- Dataset records -
- - -
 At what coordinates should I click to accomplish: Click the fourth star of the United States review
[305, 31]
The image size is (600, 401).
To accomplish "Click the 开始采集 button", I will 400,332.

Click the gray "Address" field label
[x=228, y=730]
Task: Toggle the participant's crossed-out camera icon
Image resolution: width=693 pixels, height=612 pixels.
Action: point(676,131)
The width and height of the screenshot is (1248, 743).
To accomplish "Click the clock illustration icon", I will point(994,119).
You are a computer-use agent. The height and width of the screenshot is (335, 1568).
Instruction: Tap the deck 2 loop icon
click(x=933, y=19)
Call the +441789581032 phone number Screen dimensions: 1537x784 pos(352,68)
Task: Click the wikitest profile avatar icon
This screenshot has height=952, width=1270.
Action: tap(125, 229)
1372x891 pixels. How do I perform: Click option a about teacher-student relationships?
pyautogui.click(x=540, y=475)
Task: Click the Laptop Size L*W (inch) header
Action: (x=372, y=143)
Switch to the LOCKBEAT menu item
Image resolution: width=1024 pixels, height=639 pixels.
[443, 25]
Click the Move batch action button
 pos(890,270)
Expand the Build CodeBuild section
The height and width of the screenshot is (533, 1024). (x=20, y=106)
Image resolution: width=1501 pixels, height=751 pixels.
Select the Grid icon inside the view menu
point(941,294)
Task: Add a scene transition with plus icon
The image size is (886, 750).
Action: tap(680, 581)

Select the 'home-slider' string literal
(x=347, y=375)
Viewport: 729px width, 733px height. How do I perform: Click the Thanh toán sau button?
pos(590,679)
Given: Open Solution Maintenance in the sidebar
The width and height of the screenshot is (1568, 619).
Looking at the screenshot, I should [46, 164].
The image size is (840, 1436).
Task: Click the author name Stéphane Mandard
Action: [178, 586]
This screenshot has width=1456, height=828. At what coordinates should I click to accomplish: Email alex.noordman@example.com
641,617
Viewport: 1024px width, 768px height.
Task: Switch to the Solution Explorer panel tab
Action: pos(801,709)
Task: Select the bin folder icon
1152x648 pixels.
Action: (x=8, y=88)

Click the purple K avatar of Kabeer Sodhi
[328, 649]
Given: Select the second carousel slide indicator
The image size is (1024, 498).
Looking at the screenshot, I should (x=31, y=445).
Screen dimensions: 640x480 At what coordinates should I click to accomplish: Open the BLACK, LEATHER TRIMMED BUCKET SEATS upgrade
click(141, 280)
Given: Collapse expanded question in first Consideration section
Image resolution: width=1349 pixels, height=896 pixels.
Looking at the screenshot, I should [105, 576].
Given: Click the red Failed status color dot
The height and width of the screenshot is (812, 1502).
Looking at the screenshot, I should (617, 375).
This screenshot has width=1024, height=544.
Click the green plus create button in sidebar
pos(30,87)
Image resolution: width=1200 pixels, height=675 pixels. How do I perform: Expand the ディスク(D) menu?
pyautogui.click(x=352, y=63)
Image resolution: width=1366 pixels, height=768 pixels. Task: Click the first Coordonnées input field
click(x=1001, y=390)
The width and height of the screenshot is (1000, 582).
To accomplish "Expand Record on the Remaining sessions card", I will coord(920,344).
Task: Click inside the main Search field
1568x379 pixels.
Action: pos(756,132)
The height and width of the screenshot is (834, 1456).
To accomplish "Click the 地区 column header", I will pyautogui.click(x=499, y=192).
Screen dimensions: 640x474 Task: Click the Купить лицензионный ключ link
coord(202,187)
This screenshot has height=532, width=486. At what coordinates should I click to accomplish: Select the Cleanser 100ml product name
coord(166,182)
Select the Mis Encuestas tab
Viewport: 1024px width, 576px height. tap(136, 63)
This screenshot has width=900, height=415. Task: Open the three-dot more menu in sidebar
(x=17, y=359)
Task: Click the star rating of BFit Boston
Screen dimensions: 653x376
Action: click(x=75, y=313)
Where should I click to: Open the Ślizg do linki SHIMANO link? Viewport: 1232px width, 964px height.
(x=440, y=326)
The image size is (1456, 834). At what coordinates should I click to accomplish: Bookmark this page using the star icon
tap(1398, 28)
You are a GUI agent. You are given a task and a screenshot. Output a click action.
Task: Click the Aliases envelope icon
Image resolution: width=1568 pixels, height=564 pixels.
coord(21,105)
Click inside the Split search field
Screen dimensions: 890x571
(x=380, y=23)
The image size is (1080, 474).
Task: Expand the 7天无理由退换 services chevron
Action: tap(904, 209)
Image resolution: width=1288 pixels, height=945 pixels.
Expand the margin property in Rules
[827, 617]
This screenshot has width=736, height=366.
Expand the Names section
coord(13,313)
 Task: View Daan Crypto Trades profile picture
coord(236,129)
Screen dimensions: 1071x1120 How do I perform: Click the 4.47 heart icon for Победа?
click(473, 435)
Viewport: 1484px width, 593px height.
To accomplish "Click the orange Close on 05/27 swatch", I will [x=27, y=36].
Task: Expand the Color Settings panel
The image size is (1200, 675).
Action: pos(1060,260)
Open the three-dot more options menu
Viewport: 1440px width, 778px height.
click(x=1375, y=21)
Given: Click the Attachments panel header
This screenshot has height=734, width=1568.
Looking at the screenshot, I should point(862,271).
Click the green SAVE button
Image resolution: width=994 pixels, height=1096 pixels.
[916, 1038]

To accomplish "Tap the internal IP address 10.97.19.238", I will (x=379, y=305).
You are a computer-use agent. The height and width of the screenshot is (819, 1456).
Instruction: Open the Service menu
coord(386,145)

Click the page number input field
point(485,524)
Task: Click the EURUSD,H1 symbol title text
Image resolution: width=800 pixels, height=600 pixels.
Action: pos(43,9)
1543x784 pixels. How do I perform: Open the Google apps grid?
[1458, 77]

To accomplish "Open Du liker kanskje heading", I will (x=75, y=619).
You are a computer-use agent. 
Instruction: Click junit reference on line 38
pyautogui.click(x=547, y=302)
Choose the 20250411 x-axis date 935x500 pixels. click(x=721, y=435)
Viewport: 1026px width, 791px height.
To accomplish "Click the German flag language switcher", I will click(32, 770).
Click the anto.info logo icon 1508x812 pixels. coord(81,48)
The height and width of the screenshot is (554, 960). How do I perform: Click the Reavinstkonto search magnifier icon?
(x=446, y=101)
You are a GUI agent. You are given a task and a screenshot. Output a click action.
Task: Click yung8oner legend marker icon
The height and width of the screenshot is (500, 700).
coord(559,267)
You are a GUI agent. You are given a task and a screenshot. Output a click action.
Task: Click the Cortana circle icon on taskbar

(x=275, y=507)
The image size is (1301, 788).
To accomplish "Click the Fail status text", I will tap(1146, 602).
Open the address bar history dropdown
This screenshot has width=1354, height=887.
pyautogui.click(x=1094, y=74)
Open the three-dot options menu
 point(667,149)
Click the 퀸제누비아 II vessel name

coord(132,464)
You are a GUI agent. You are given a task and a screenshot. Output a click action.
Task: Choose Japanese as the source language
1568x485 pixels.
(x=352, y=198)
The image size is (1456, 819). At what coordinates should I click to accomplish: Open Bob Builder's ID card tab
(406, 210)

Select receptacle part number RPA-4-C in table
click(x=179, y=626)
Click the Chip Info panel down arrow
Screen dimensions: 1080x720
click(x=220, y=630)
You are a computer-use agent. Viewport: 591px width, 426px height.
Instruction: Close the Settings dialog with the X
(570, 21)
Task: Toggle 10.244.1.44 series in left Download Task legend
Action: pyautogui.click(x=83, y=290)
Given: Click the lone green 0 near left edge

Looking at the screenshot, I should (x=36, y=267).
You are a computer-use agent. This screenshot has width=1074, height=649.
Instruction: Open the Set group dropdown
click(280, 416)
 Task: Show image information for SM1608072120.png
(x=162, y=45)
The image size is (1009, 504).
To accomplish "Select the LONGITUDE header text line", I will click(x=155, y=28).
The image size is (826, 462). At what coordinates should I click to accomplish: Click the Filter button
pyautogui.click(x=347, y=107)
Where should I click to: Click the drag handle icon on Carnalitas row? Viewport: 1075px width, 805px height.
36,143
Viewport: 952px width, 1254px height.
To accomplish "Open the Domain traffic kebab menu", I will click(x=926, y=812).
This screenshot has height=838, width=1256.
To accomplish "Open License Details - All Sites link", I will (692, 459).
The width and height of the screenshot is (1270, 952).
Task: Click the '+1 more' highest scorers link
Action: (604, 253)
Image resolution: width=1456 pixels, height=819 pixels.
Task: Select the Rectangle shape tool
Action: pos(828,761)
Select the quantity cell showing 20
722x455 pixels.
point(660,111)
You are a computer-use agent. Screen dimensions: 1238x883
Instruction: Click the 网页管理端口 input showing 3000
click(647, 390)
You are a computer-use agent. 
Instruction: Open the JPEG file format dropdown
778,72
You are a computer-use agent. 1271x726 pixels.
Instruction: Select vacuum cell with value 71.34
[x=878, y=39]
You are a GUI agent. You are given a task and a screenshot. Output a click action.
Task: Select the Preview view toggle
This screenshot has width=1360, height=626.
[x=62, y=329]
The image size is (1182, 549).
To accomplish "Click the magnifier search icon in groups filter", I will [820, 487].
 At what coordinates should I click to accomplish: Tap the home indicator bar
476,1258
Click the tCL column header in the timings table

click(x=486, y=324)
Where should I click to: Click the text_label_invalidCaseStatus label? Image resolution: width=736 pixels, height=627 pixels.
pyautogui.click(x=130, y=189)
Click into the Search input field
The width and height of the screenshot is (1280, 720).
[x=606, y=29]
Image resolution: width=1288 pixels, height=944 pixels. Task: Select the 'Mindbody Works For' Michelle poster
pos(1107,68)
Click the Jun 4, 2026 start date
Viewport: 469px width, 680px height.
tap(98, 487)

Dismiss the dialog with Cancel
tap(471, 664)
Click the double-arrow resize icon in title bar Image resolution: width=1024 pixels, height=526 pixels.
- - -
- Exercise goal -
Convert the records from the line containing "Task: Click the EURUSD,H1 symbol title text" through the line containing "(x=275, y=507)" into a Markdown table with the columns No. and Line. Give each non-blank line its own row, numbered in order, and omit blank lines.

- Written response -
| No. | Line |
|---|---|
| 1 | Task: Click the EURUSD,H1 symbol title text |
| 2 | Image resolution: width=800 pixels, height=600 pixels. |
| 3 | Action: pos(43,9) |
| 4 | 1543x784 pixels. How do I perform: Open the Google apps grid? |
| 5 | [1458, 77] |
| 6 | To accomplish "Open Du liker kanskje heading", I will (x=75, y=619). |
| 7 | You are a computer-use agent.  |
| 8 | Instruction: Click junit reference on line 38 |
| 9 | pyautogui.click(x=547, y=302) |
| 10 | Choose the 20250411 x-axis date 935x500 pixels. click(x=721, y=435) |
| 11 | Viewport: 1026px width, 791px height. |
| 12 | To accomplish "Click the German flag language switcher", I will click(32, 770). |
| 13 | Click the anto.info logo icon 1508x812 pixels. coord(81,48) |
| 14 | The height and width of the screenshot is (554, 960). How do I perform: Click the Reavinstkonto search magnifier icon? |
| 15 | (x=446, y=101) |
| 16 | You are a GUI agent. You are given a task and a screenshot. Output a click action. |
| 17 | Task: Click yung8oner legend marker icon |
| 18 | The height and width of the screenshot is (500, 700). |
| 19 | coord(559,267) |
| 20 | You are a GUI agent. You are given a task and a screenshot. Output a click action. |
| 21 | Task: Click the Cortana circle icon on taskbar |
| 22 | (x=275, y=507) |